**RECORDS FOR PROCESSING:**

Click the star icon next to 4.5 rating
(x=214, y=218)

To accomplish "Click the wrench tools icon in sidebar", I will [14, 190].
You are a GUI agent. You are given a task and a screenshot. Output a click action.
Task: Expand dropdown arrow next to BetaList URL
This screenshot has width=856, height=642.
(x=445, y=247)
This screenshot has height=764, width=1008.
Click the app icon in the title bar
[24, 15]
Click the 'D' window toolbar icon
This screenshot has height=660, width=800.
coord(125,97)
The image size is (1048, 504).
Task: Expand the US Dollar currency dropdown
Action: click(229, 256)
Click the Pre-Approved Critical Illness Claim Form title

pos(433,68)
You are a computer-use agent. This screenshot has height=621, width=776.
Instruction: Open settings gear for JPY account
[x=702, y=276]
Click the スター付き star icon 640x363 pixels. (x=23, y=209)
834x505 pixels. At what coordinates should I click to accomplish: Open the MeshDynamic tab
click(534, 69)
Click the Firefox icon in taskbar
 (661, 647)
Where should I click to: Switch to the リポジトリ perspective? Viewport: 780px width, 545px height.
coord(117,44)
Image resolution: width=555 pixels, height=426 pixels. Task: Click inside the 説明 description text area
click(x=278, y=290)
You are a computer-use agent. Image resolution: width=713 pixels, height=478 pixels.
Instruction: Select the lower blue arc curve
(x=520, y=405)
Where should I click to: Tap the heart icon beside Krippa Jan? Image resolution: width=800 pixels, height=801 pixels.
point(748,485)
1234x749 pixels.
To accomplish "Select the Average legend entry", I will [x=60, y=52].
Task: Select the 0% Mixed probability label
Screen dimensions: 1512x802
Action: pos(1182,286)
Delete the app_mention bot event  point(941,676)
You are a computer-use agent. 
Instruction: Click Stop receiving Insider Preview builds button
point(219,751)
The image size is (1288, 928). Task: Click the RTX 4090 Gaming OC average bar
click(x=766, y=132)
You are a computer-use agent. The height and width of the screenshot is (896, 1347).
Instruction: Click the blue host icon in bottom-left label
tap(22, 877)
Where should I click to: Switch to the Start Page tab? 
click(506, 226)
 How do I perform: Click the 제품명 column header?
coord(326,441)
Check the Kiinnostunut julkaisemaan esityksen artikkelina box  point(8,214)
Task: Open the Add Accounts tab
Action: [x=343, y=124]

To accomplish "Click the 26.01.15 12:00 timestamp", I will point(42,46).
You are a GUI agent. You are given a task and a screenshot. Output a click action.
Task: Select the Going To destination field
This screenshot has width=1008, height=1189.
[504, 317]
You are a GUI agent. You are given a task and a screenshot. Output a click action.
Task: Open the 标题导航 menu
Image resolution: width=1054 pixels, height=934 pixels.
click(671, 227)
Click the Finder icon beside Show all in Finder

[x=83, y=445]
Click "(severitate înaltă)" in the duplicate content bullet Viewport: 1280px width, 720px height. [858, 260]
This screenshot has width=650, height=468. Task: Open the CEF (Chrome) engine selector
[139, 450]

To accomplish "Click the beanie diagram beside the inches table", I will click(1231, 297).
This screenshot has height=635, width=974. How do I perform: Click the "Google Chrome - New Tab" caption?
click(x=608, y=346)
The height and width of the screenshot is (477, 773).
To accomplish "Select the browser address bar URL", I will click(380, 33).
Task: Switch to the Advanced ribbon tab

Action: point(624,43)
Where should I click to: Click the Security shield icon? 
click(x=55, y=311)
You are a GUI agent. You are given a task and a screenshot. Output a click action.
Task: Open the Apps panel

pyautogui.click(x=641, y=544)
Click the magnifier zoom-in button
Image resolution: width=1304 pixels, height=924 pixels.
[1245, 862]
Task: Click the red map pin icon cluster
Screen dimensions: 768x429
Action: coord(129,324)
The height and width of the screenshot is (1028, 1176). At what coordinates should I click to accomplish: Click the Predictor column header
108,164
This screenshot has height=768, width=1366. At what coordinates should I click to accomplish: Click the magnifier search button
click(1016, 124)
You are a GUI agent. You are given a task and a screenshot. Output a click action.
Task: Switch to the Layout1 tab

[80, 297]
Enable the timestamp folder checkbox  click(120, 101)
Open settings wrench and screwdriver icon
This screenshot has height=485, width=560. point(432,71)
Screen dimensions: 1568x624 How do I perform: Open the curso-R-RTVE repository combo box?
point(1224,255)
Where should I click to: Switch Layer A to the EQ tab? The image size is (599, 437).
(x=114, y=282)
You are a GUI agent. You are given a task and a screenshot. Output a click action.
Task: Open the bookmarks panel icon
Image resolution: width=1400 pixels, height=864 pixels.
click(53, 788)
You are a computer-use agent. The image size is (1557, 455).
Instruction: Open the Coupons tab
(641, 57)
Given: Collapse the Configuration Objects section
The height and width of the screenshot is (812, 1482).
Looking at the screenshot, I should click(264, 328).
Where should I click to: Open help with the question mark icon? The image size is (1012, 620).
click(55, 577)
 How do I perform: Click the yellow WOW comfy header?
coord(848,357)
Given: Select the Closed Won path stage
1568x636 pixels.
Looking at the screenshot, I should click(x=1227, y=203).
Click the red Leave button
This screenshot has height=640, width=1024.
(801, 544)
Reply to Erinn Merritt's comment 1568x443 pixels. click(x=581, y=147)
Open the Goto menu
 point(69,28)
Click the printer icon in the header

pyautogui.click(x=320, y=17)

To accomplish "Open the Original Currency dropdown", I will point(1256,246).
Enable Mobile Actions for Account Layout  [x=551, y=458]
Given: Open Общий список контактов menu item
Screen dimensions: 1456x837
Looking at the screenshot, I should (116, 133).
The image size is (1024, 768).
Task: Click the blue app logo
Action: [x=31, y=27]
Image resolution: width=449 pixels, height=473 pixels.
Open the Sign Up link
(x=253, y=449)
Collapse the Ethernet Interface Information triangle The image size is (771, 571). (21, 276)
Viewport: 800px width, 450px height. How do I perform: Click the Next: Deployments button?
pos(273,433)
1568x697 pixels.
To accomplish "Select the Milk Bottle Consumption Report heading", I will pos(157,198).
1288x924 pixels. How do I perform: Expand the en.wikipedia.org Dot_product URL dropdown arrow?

**ACTION ITEM:** Your answer should be one number: how many lines of the records hold "Enable".

**PROBLEM SOLUTION:** 2